AUFGABEN =
1. Nenne alle Stimmungen des Dulders, die der Textauszug über das Leiden des königlichen Dulders aufzählt.
2. Führe den Textauszug über das Leiden des königlichen Dulders und den Vergleich mit dem Buch Hiob im selben Stil nach seinem letzten Satz weiter.
----- TEXTAUSZUG
Wie ein Schaf ist er begossen mit seinem Unrat. Alsbald aber wendet sich das Leid des Königs. Aus den durch den Kommentar erhaltenen Zeilen der 3. (und 4.?) Tafel geht hervor, daß das Ganze, wie es mit einem Preislied begonnen hat, auch mit Lobgesang endet: Ein helfender Gott ließ die Sünden des königlichen Dulders „vom Wind davon tragen“, und damit weicht auch alle Krankheit aus seinem Leibe, das Gehör wird ihm wieder geschenkt, die Brust, die „,wie eine Flöte pfiff", geheilt, Speise und Trank kann er wieder zu sich nehmen, seine ganze Leibesgestalt erscheint verjüngt,,,an dem göttlichen Strom, wo das Gericht der Menschen gehalten wird", ward ihm das ,,Sklavenmal abgewischt, die Sklavenkette abgenommen und in den Rachen des Löwen", der ihn verschlingen wollte, „hat Marduk Gebiß gelegt".

Der Text fordert eine Vergleichung mit dem Buch Hiob geradezu heraus. Das Rätsel des Leidens eines Frommen findet auch hier keine andere Lösung als die der schlechthinnigen Unterordnung des Menschen unter den Willen der Götter. In beiden Stücken hat der Anschauungskreis des tragischen Grundthemas eine ganz eigenartige Sprache ausgelöst, deren künstlerische Mittel allen, auch den intimsten Seelenregungen des Dichters vollkommenen Ausdruck ermöglichen und auch den Leser alle Stimmungen des Dulders, die dumpfe Verzweiflung, die stille Ergebung in das Unabänderliche, die belebende Hoffnung wie endlich den Jubel des Erlösten als seine eigene Erfahrung durchleben läßt.
----------
----- BEREITGESTELLTES MATERIAL
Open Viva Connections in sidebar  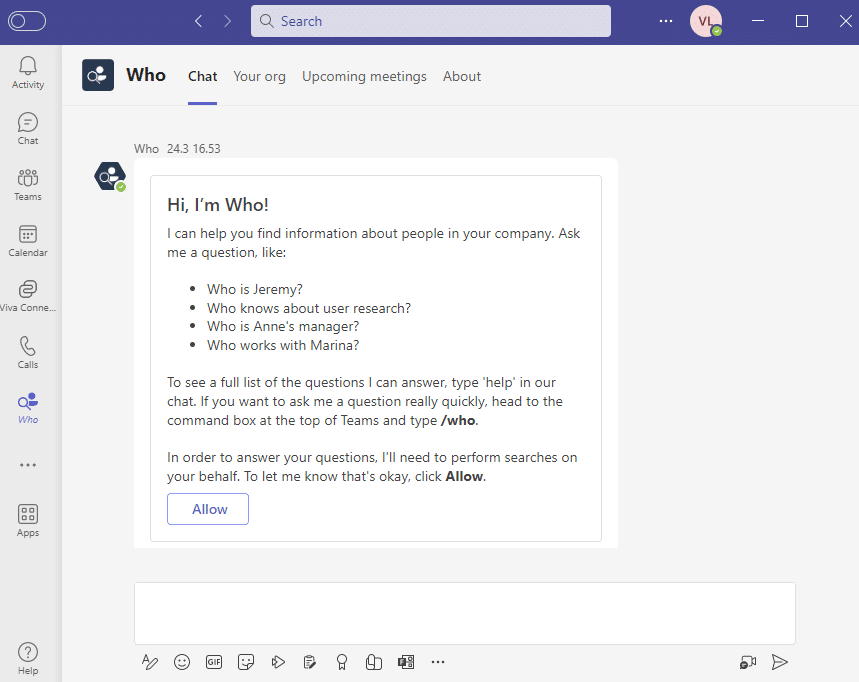pos(28,296)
----------
LÖSUNGEN =
1.
die dumpfe Verzweiflung
die stille Ergebung in das Unabänderliche
die belebende Hoffnung
der Jubel des Erlösten

2.
In verschiedener Beziehung wäre es von größtem Interesse, wenn eine vollständige Rezension des ganzen Gedichtes uns auch einmal endgültige Klarheit über seine literarische Form bringen, wenn es sich bestätigen würde, daß das Thema vom „leidenden Gerechten" auch in Babylonien zu einem Volksbuch moralischer Tendenz verarbeitet worden ist, wie es ja auch beim Buch Hiob der Fall ist. Diese literarische Form wäre dann wohl ebenso

wie beim Buch Hiob eine sekundäre und es bliebe dabei die Wahrscheinlichkeit groß, daß der Grundstock des Ganzen, der Herzenserguß des leidenden Königs, ursprünglich eine literarisch durchaus selbständige Existenz geführt hat.

Möglicherweise ist die ganze Komposition auch gelegentlich zu dramatischer Vorführung gekommen, ähnlich wie die mimischen Darstellungen mythologischer Stücke im Rahmen des Festrituals. Doch läßt sich darüber noch nichts Sicheres ausmachen (vgl. oben S. 32 f.).

2. Klagelieder und Bußpsalmen.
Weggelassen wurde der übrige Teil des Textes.